Owden withdrew his hand. “That sounded like-“

“Alaphondar!” Vangerdahast finished. Forgetting his headache for the moment, Vangerdahast flew around the corner and peered across the chamber through the breach in the keep wall, where he saw Alaphondar’s gaunt figure standing outside, silhouetted against the bright exterior light. The sage was swatting wasps away and turning in blind circles as he tried to shake off the afterdaze of using his weathercloak’s escape pocket. A few dozen paces beyond him, the last remnants of the Royal Excursionary Company lay on the ground writhing beneath black blankets of wasps-easy prey for the orcs and ghazneths rushing across the peninsula toward them.

Vangerdahast pushed Owden toward the breach. “Get him in here!”

As the priest flew to obey, Vangerdahast jammed his glowing wand into one pocket and fished a small square of iron from another. He rubbed the sheet between his palms and began a long incantation.

Owden entered the breach behind Alaphondar, and the wasps scattered instantly. The priest reached down and touched the sage’s shoulder. “Here we are, my friend.”

Alaphondar turned toward his savior. The sage’s venerable face was a mottled mass of wasp stings, already so red and distended that his eyes were swollen completely shut.

“Owden?” Alaphondar asked. Outside, the ghazneths sensed what was happening and launched themselves into the air. “Tell me Vangerdahast is with you!”

“He is, and he’s not the only one,” Owden answered.

This drew a puzzled frown from Alaphondar, but the expression quickly changed to astonishment as Owden plucked him off the ground and retreated into the keep. By the time Vangerdahast took their place in the breach, the ghazneths were streaking past the remnants of the Royal Excursionary Company and angling down toward the keep. Vangerdahast turned the iron sheet edge-down and dropped it, then spoke the last word of his spell.

The peninsula vanished behind an iron wall, then a series of deafening clangs reverberated through the chamber.

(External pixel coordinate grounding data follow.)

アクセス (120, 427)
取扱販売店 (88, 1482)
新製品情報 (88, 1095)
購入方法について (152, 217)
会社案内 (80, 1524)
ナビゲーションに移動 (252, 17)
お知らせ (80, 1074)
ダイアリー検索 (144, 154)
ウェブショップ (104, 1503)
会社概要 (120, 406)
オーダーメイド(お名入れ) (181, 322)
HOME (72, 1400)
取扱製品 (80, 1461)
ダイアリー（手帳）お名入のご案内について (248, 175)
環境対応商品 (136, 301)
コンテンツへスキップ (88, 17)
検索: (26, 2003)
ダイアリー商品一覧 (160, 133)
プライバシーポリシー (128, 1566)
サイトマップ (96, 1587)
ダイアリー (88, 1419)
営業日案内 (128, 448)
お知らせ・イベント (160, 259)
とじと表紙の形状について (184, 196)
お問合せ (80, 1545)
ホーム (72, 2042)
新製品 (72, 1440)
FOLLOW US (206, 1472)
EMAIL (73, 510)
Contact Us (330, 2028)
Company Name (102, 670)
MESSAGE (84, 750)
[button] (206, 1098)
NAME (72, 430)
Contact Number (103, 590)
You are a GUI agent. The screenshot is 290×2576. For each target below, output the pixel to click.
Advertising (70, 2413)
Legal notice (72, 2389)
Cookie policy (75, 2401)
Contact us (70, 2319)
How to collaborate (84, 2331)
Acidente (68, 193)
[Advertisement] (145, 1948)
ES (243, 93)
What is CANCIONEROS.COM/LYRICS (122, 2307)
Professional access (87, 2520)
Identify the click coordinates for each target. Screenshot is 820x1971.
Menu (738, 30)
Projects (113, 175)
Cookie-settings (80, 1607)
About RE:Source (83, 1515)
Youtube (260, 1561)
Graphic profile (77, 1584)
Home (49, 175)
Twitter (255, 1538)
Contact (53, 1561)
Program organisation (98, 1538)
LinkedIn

Vangerdahast retreated into the room with his ears still ringing and one eye fixed on the iron wall. The barrier was illuminated inside by a few stray light rays filtering down between its dark surface and the keep wall, but the space was far too tiny for a ghazneth-or so he hoped. When no more sounds came from the other side, he withdrew his glowing wand from his pocket and turned to the others.

“Could they have broken their necks?” Owden asked. “The wall was iron.”

“Do you really believe we’d be that lucky?” Tanalasta asked. “The wall is also magic. They are only drinking it.”

“Tanalasta?” Alaphondar gasped. “What are you doing here?”

“The idea was to rescue me.” Tanalasta’s tone was acid. “You do remember-or have you gone daft?”

Vangerdahast raised his brow. He had heard the princess address him in such a manner often enough, but never Alaphondar. The sage was like a father to her.

Alaphondar’s hurt showed even in his swollen face. His white eyebrows tilted inward, and he started to explain himself-then he hesitated.

“My mistake.” He looked around the room blindly. “I thought you were with Alusair for some reason. She just told me that she has learned the names of the ghazneths from the glyphs at the other crypts.”